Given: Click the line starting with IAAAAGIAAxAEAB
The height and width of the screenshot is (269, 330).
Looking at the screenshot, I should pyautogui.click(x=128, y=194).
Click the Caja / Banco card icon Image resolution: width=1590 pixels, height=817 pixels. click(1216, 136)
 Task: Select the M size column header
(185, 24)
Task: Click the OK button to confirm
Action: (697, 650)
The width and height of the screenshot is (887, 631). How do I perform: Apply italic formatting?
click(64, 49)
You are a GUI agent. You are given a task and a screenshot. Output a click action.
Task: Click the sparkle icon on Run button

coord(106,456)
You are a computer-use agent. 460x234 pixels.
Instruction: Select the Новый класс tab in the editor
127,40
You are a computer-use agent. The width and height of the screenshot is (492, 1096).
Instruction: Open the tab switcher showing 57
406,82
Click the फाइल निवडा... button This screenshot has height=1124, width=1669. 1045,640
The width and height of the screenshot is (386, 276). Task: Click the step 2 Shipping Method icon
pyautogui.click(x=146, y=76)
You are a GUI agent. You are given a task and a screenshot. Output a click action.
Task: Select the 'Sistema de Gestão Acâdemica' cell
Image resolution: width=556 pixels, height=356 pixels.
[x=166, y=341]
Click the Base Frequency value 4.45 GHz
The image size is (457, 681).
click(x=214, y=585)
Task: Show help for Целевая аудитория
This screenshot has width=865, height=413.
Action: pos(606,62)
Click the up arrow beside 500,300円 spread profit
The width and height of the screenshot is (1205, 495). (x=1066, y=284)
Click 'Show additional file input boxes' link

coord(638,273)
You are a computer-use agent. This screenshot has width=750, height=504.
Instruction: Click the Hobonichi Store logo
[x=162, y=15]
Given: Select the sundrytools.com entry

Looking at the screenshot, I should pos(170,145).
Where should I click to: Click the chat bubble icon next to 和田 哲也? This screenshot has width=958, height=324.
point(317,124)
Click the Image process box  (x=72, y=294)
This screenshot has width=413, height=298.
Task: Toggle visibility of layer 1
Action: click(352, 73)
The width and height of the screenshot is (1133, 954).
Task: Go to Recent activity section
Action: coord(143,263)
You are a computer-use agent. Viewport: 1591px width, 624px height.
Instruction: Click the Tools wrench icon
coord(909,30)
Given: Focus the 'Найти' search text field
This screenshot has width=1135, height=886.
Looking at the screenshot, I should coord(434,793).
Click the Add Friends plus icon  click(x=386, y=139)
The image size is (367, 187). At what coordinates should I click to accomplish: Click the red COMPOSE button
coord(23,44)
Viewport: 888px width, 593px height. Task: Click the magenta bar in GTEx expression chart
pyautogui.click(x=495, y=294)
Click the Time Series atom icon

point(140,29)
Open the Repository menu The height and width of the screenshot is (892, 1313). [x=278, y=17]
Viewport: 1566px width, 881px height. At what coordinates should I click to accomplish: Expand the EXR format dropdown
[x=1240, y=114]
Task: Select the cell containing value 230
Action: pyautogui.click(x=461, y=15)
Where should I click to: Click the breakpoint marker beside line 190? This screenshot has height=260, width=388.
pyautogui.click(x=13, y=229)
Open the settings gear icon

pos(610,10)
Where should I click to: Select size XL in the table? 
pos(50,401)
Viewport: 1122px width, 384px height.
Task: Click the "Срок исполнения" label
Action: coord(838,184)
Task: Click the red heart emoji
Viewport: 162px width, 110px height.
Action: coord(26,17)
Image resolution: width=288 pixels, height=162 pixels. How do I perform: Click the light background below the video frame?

* * * * * * * * *

• **Work order**
Every line above from the line with "Click 'Show additional file input boxes' link" to the line with "Click the Add", inclusive, must be returned exactly; no other line belongs in the reply.

• **Task output**
Click 'Show additional file input boxes' link

coord(638,273)
You are a computer-use agent. This screenshot has width=750, height=504.
Instruction: Click the Hobonichi Store logo
[x=162, y=15]
Given: Select the sundrytools.com entry

Looking at the screenshot, I should pos(170,145).
Where should I click to: Click the chat bubble icon next to 和田 哲也? This screenshot has width=958, height=324.
point(317,124)
Click the Image process box  (x=72, y=294)
This screenshot has width=413, height=298.
Task: Toggle visibility of layer 1
Action: click(352, 73)
The width and height of the screenshot is (1133, 954).
Task: Go to Recent activity section
Action: coord(143,263)
You are a computer-use agent. Viewport: 1591px width, 624px height.
Instruction: Click the Tools wrench icon
coord(909,30)
Given: Focus the 'Найти' search text field
This screenshot has width=1135, height=886.
Looking at the screenshot, I should coord(434,793).
Click the Add Friends plus icon  click(x=386, y=139)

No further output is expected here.